The jersey will come off one day. Only about 2% of student-athletes will go professional in athletics after their collegiate career. Having a head start on a plan for after the game will be crucial for long-term success when athletes step off the playing surface. While Instagram, Twitter, and TikTok might get the most attention from student-athletes, the platform that has the potential to provide the longest-lasting value is often overlooked: LinkedIn.

So, how can you start now to build a LinkedIn brand that can be valuable for life?

Create a Great Bio

Before you start connecting, ensure your profile is an authentic representation of you.

Here’s a checklist of items to get started:

Intro: 

  • Professional profile and header photo
  • Current position, ex: Student-Athlete, Sport at University 
  • Current location and school

About:

  • Major your pursuing
  • Talents, skill sets, interests
  • Skills you’ve learned as an athlete
  • What you’re looking for in the future 

Featured: 

  • Projects you’ve worked on (either in class or on the job)
  • Updated Resume 

Background: 

  • Work experience 
  • Volunteer experience 
  • Education
  • Certificates and awards

Alumni Network

Tap into a network of people already cheering you on. Alumni are fans of your success on the field, and they’d love to help you achieve that level of success off it.
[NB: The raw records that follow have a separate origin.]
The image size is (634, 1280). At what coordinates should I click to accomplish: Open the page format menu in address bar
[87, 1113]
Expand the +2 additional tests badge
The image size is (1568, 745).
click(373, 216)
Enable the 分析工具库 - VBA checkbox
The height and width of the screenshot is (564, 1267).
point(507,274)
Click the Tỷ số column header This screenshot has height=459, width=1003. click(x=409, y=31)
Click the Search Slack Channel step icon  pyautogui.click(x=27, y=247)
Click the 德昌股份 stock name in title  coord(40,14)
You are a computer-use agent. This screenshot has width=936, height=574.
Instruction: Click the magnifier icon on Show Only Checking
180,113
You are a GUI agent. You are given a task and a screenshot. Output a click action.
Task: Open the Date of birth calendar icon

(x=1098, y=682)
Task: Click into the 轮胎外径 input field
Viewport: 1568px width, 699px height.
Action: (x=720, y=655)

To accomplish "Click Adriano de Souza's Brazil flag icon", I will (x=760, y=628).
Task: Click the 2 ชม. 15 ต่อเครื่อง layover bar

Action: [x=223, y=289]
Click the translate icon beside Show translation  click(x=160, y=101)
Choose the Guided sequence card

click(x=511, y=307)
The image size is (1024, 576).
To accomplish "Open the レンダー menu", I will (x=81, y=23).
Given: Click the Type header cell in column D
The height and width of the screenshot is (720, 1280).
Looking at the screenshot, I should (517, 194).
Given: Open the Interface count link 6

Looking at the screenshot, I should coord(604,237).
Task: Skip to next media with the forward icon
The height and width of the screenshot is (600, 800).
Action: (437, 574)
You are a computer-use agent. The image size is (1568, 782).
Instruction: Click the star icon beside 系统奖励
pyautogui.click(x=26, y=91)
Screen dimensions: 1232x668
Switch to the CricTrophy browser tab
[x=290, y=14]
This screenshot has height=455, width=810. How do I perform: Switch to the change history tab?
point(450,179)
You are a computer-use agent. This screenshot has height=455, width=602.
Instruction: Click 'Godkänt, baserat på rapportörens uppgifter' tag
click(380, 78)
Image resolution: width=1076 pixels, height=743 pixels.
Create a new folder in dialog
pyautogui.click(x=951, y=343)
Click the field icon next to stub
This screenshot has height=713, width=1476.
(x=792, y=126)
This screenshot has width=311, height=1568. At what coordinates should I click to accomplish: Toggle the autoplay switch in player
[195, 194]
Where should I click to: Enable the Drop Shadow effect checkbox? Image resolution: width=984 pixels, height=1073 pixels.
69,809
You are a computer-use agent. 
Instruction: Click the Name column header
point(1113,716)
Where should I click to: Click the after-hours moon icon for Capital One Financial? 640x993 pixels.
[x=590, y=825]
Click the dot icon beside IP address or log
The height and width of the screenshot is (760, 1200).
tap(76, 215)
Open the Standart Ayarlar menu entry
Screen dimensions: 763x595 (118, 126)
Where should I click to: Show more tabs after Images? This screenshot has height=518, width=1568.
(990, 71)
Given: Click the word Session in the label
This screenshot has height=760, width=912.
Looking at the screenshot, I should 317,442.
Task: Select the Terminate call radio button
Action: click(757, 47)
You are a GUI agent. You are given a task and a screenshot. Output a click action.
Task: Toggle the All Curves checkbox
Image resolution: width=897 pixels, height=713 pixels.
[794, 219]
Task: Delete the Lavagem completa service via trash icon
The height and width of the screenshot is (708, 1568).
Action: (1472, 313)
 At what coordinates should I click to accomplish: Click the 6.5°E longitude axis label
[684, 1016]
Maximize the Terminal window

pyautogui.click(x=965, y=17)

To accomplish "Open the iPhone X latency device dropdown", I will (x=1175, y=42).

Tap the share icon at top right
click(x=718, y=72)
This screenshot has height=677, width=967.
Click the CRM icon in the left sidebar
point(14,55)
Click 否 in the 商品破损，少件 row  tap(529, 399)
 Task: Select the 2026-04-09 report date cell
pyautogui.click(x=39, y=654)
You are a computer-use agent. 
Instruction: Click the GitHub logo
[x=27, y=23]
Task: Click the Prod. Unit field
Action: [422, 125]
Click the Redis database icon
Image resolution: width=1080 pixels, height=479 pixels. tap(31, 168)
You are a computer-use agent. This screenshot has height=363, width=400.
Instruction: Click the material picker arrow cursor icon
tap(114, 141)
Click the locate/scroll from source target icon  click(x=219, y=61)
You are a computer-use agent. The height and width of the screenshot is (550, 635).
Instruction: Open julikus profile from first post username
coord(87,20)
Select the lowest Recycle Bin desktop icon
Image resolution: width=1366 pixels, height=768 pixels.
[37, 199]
You can filter, sort, and search alumni to find people who fit the industry or location you want to be in after graduation. Start reaching out now and developing relationships. Continue to connect with new people, you never know who is going to be a potential employer or mentor.

Reach Out

Once you understand the why behind connecting with new people, the hardest part can be the how. Sending a note on Linkedin and introducing yourself with no prior contact can feel weird. Use this example to get started and put your own spin on it.

Hi Person

My name is name and I am currently a year at School or University. I’m a sport student-athlete pursuing a degree in Degree/Major. I noticed you are a School or University Alum and currently working in Role at Company. I’d be interested in learning more about what your day-to-day is like, as I’m gathering more information on various positions to get an idea of what types of roles I want to apply to after graduation.

I’m sure I will have follow-up questions and would appreciate connecting either via phone, Zoom, or in-person to discuss further.

Thank you for your time,

Name

Here’s a checklist for the perfect Linkedin introduction:

  • Personal introduction 
  • Why you’re connecting with them
  • A question or something to learn more about
  • Encouragement for follow-up
  • Thank you or a closing statement

Networking Events

Linkedin is also a great resource to find events to attend. Either virtually or in person, aim to attend one or two per semester. It can be difficult with a booked class and practice schedule, but many virtual events have a networking portal and sessions recorded so you can participate on your own time. Follow people in roles you’re interested in or companies you’d like to work for. Keep an eye out for networking events they are hosting, or that their employees are participating in. Don’t be afraid to reach out to those people for more information or simply to say how excited you are. Small interactions can go a long way.

Participate

Share your success. Your connections will want to see it, so don’t hesitate to update your network on your growth. It doesn’t always have to be a job update. Share a big project or paper you recently worked on and found interesting. Reshare a post and add your own insights, or uplift someone up on their recent success. There are many ways to participate on Linkedin outside of career-driven content.

Frequency and Consistency

Content on Linkedin lives on the feed for a long time, unlike other platforms such as Twitter and Instagram. Content on Linkedin is about quality insights and, as an athlete, your thoughts, ideas, and opinions are going to stand out because athletes bring a unique viewpoint to the platform. You don’t have to be sharing an in-depth piece of content every day, posting on Linkedin weekly or monthly will still drive high results.

Different types may include sharing participation in recent events. You can add insights to existing posts, share your interest or current activity, or simply thank an organization that you’ve worked with.